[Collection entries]
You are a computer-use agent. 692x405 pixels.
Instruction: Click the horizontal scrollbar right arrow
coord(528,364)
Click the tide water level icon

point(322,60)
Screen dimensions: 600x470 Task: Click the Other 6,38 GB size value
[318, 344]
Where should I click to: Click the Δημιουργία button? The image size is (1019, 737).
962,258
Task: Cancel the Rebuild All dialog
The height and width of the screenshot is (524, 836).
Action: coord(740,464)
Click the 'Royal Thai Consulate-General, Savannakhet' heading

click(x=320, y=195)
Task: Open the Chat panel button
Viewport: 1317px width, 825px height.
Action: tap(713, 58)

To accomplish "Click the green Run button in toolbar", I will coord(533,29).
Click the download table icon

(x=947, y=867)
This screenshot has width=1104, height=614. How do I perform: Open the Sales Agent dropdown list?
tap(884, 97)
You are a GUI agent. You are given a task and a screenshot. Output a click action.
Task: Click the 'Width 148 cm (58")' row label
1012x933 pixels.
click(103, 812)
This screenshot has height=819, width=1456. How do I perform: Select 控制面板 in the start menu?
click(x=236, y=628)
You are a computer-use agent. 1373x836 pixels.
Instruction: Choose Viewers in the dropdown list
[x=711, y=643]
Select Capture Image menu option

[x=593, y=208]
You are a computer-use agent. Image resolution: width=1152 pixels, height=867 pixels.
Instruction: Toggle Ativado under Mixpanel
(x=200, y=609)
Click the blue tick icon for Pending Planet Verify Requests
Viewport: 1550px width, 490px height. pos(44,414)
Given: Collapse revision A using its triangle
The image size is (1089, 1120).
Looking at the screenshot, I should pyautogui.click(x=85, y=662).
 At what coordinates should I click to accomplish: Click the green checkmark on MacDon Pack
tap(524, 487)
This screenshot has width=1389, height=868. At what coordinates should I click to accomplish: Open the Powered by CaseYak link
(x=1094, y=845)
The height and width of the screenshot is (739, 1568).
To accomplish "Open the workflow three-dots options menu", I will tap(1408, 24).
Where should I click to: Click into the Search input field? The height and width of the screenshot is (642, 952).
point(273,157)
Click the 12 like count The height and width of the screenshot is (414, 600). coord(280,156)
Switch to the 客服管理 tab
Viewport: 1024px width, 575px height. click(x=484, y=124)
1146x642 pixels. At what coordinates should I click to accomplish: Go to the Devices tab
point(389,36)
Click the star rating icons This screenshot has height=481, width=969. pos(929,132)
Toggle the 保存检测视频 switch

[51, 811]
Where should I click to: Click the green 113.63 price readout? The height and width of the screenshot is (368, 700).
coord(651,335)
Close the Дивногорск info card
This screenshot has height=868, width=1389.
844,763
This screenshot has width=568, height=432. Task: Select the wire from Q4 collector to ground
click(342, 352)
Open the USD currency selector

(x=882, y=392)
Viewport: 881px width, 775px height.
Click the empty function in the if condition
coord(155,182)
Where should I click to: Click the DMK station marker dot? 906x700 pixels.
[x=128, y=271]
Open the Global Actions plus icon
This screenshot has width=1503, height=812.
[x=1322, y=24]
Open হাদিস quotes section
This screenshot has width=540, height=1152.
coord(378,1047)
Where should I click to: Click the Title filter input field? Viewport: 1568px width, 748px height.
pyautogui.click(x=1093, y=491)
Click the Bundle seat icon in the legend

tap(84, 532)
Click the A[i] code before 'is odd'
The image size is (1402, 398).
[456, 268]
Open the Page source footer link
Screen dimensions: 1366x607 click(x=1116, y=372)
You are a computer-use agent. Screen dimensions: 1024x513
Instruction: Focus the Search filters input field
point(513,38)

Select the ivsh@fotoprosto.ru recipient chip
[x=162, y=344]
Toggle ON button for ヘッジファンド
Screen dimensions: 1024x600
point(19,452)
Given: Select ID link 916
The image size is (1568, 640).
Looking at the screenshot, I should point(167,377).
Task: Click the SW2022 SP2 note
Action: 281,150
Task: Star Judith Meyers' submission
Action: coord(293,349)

#### Work task
Copy out the line holding "Open হাদিস quotes section" along with all lines after it through the end of the entries, exactly and only these.

#### Answer
Open হাদিস quotes section
This screenshot has width=540, height=1152.
coord(378,1047)
Where should I click to: Click the Title filter input field? Viewport: 1568px width, 748px height.
pyautogui.click(x=1093, y=491)
Click the Bundle seat icon in the legend

tap(84, 532)
Click the A[i] code before 'is odd'
The image size is (1402, 398).
[456, 268]
Open the Page source footer link
Screen dimensions: 1366x607 click(x=1116, y=372)
You are a computer-use agent. Screen dimensions: 1024x513
Instruction: Focus the Search filters input field
point(513,38)

Select the ivsh@fotoprosto.ru recipient chip
[x=162, y=344]
Toggle ON button for ヘッジファンド
Screen dimensions: 1024x600
point(19,452)
Given: Select ID link 916
The image size is (1568, 640).
Looking at the screenshot, I should point(167,377).
Task: Click the SW2022 SP2 note
Action: 281,150
Task: Star Judith Meyers' submission
Action: coord(293,349)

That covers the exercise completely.